WHAT IS BEING ASKED: Your transcription must include every record word for word and no pictures.
------ DATA RECORDS
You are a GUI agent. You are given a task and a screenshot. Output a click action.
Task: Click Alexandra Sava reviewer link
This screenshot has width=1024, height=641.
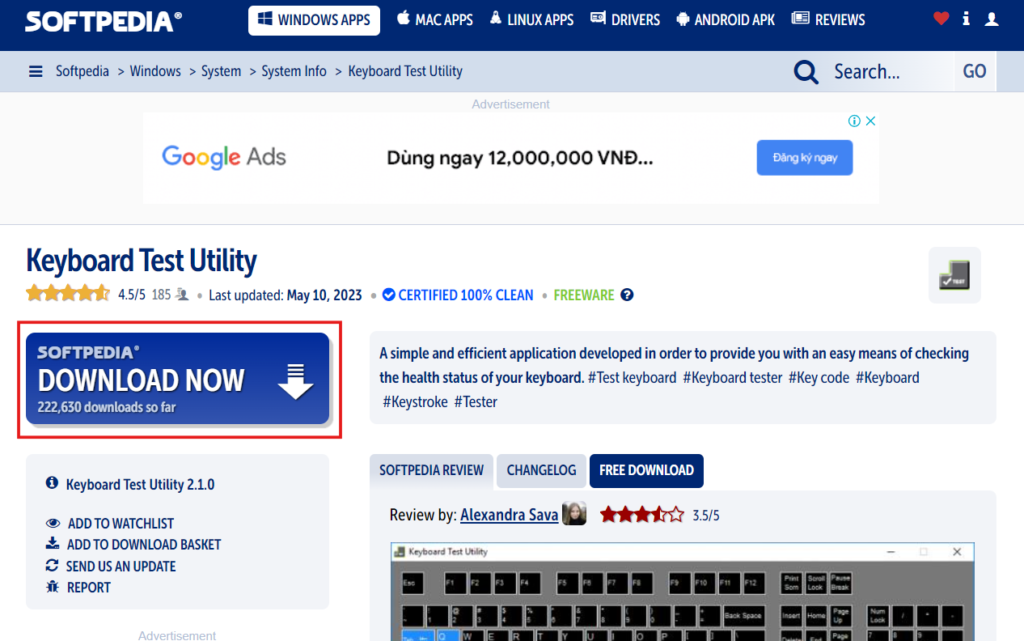tap(509, 515)
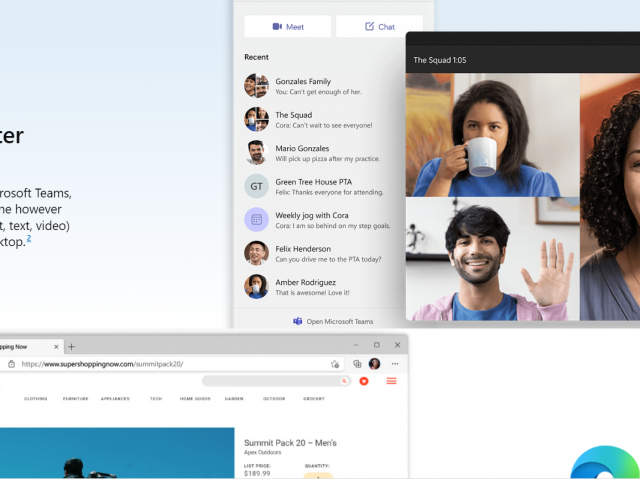Click the browser profile avatar
This screenshot has height=480, width=640.
375,364
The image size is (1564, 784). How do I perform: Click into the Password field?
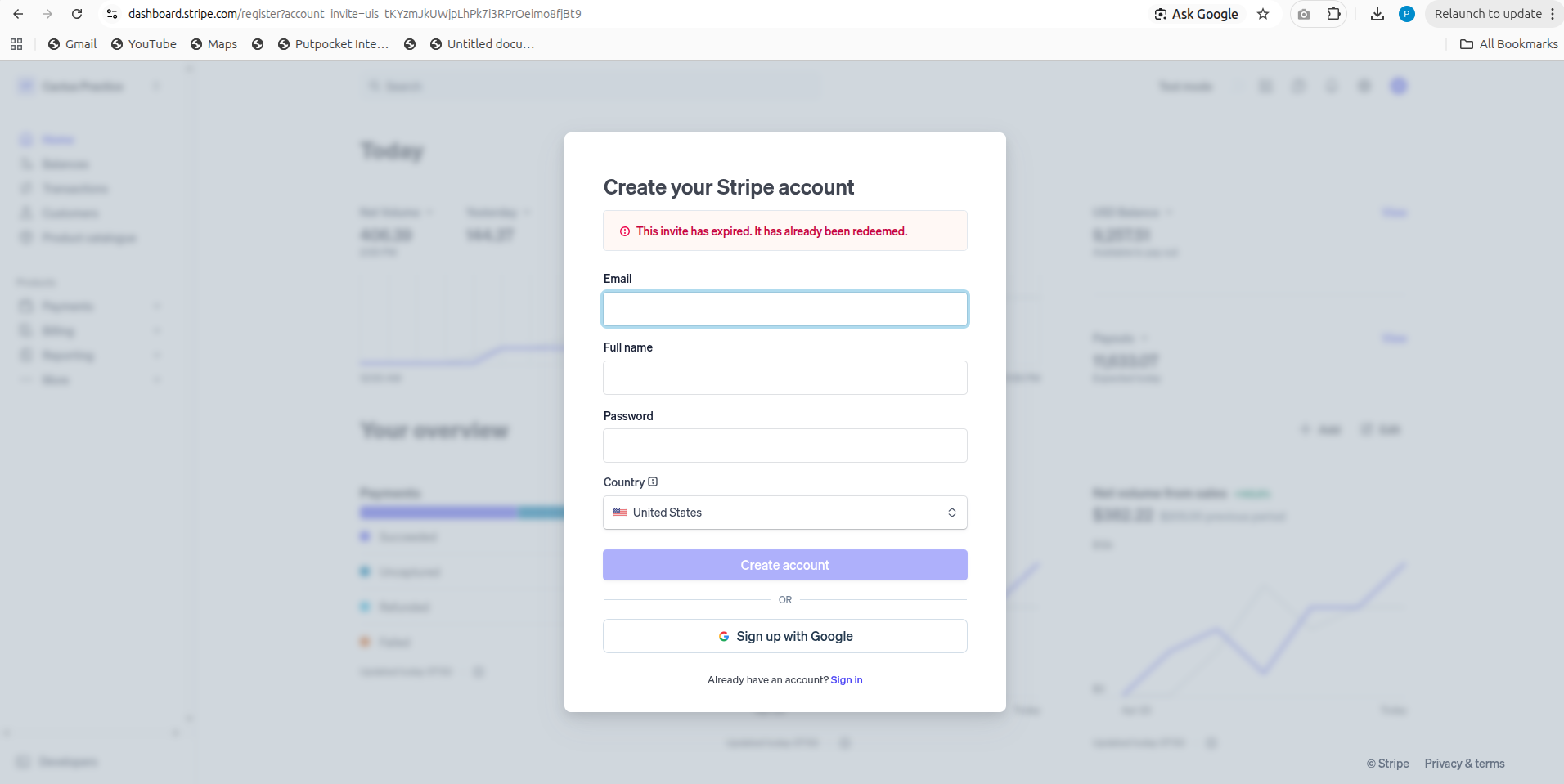coord(785,446)
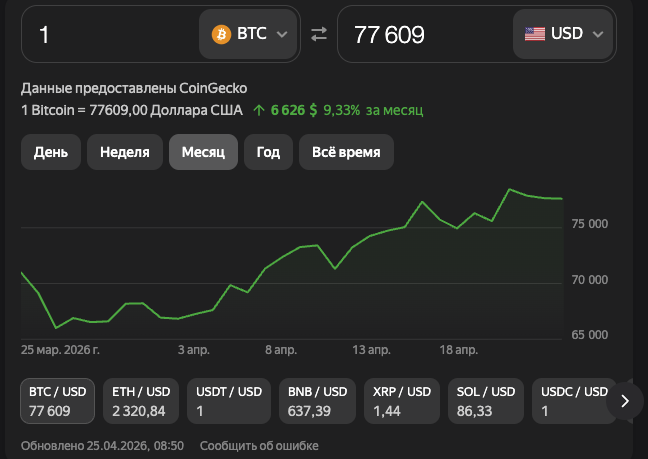Viewport: 648px width, 459px height.
Task: Click the Сообщить об ошибке link
Action: coord(259,445)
------------
EXERCISE ANSWER:
You are a GUI agent. You are given a task and a screenshot. Output a click action.
Task: Click Alexandra Sava reviewer link
This screenshot has width=1024, height=641.
tap(509, 515)
Click the browser profile avatar
This screenshot has height=480, width=640.
375,364
The image size is (1564, 784). How do I perform: Click into the Password field?
coord(785,446)
Viewport: 648px width, 459px height.
Task: Click the Сообщить об ошибке link
Action: coord(259,445)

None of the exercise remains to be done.